Building Credit Models with GSE Data

We explore the usefulness of loan-level performance data now being published by Fannie Mae and Freddie Mac, the two main US housing GSEs. A recent article by Scott Anderson and Janet Jozwik, titled “Building a Credit Model Using GSE Loan-Level Data” published in the Spring 2014 “Journal of Structured Finance”, gives us the opportunity to explore the practical usefulness of this data. Their work confirms that the GSE data is suitable for building a credit model, as it provides enough information to model the behavior of the borrower, including the probability of becoming delinquent.

Through a step-by-step approach, the authors build a framework for developing a credit model, based on this newly released loan level data and on macroeconomic variables, to evaluate GSE mortgage issuance.

First, in order to measure credit risk, the authors choose the MDR (Monthly Default Rate) as a metric, in which “default” is defined as the 180-day delinquency credit event. To validate this choice, they make a comparison on loan performance data in the years 1999-2013, showing that the chosen measure tracks well with the net roll rate (which captures the flow of loans shifting from performing to nonperforming status), with an average MDR of 40 bps against an average net roll rate of about 45 bps.

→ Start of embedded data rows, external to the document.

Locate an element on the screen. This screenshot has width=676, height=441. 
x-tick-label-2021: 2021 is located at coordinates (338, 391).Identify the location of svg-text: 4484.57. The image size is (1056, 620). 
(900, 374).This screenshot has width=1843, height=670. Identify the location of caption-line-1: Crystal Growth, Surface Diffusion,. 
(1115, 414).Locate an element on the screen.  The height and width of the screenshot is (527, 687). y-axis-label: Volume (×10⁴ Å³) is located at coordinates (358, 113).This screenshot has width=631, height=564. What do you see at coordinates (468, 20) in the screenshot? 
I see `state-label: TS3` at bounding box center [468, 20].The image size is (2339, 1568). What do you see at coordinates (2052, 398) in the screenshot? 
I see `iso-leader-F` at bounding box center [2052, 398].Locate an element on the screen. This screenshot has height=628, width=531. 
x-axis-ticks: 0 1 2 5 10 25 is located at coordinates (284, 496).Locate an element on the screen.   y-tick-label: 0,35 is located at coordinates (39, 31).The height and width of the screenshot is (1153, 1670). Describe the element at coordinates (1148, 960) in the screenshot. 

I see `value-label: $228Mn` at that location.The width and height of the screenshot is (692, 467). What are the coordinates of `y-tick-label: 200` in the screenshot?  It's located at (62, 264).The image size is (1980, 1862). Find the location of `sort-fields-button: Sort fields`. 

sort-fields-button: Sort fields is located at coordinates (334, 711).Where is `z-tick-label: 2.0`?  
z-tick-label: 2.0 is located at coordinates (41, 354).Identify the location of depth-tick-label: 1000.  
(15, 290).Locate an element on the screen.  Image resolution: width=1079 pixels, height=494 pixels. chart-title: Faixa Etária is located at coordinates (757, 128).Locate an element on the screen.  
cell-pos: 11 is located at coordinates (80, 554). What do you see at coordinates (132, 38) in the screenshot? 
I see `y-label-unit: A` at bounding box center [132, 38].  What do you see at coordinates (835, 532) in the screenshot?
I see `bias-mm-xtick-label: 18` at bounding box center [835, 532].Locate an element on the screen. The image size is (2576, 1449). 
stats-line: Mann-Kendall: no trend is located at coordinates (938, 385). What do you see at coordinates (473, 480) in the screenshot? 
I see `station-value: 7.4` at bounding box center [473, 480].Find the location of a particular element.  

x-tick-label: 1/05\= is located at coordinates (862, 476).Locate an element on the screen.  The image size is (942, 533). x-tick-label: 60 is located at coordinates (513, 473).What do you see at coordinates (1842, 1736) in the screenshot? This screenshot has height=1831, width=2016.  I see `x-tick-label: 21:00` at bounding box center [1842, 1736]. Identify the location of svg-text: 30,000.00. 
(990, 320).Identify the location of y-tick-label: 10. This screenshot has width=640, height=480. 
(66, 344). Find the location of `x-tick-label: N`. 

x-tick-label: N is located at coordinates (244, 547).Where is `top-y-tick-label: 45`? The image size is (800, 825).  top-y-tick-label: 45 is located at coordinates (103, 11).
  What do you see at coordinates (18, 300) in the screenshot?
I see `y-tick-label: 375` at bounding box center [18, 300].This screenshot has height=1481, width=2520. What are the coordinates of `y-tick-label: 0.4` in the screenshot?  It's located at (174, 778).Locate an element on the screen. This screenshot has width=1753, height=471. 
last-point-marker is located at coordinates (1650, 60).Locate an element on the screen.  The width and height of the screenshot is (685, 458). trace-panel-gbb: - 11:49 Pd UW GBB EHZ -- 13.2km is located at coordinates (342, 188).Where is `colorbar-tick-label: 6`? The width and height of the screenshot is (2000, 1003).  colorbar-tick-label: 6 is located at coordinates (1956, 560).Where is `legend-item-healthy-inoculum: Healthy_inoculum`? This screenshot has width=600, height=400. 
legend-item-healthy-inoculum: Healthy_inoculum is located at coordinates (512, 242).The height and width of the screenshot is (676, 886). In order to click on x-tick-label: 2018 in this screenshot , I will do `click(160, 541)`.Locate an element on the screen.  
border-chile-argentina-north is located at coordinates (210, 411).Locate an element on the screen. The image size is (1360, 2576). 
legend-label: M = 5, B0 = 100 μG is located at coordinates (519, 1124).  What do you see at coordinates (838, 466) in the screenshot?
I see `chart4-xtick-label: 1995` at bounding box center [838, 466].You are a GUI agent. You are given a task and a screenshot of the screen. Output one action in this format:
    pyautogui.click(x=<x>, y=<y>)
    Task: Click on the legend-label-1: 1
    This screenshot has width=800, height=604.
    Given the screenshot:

In the second step, the sample population of loans is chosen. The authors start from Freddie Mac sample datasets, comprising 50,000 loans from each origination vintage from 1999 to 2012. Then, they narrow the dataset by applying the Freddie Mac STACR (Structured Agency Credit Risk) deal criteria, and excluding loans that experience a delinquency or prepayment event within 7 months of origination.

The population of loans is considered appropriate for two main reasons:

  • The loans have a credit performance profile which is similar to the full population of loans on which the model should be applied;
  • The time span (1999-2012) covers a full macroeconomic cycle, comprising all the phases that could affect the modeled loans: the average growth of the early 2000s, the bubble years of 2004-2007, the distressed years of the financial crisis and the recent recovery period.

The authors then conduct a bivariate analysis of the full-sample population, to identify potential explanatory variables for variability in default rates, and obtain the following results:

  • A strong relationship exists between MDR and FICO score at origination: the lower the FICO, the higher the default rate;
  • There is sizeable correlation between the original CLTV (combined loan-to-value ratio) and MDR;
  • Using the FHFA (Federal Housing Finance Agency) all transaction index, the authors calculate a mark-to-market CLTV (MTMCLTV) for each loan and show that MDR rises dramatically as loans enter negative equity;.
  • There is no significant relationship between MDR and loan size. The relationship between these two variables seems, instead, explained to the origination year, as the maximum loan limit changed through time;
  • Cash-out refinance loans perform more poorly than purchase and rate refinance, but again the performance is likely related to the higher FICO scores and lower CLTV levels of the first category;
  • Mortgages with two or more borrowers perform better than mortgages with only one borrower;
  • Occupancy status is another strong indicator of performance.

Based on such findings, the authors develop a logistic regression with the following variables: FICO, MTMCLTC, loan purpose, number of borrowers, occupancy status, unpaid principal balance (UPB) and loan age.

Though the model captures the overall behavior of actual MDR over time, the comparison with the historical MDR shows that the fit and predictive power of this model are weak. Consequently, Anderson and Jozwik incorporate two more factors, in order to better capture the impact of macroeconomic conditions:

  • Housing prices, through a 16-month lag of the yearly changes in the FHFA all-transactions HPI (House Price Index) at the state level;
  • Unemployment, through the national unemployment rate.

The authors find that the inclusion of these macroeconomic variables greatly improves both the fit and explanatory power of the model.

Lastly, the authors incorporate a risk-layering metric as a proxy for capturing the effect of tightening underwriting standards on credit performance, including risk factors such as low FICO, high LTV ratio, single borrower, high debt-to-income ratio. After this last adjustment, when the model is applied to the entire sample, the authors find that it lines up as closely with the full data set as it does with the sample data set.

Sein’s only concern with the model is the assumption that the yearly change in the FHFA HPI is a consistent stationary process for all MSAs. In a recent article we discussed why this assumption is faulty. However, the model proposed by Anderson and Jozwik is a great illustration of the power and use of the loan level data from the GSEs.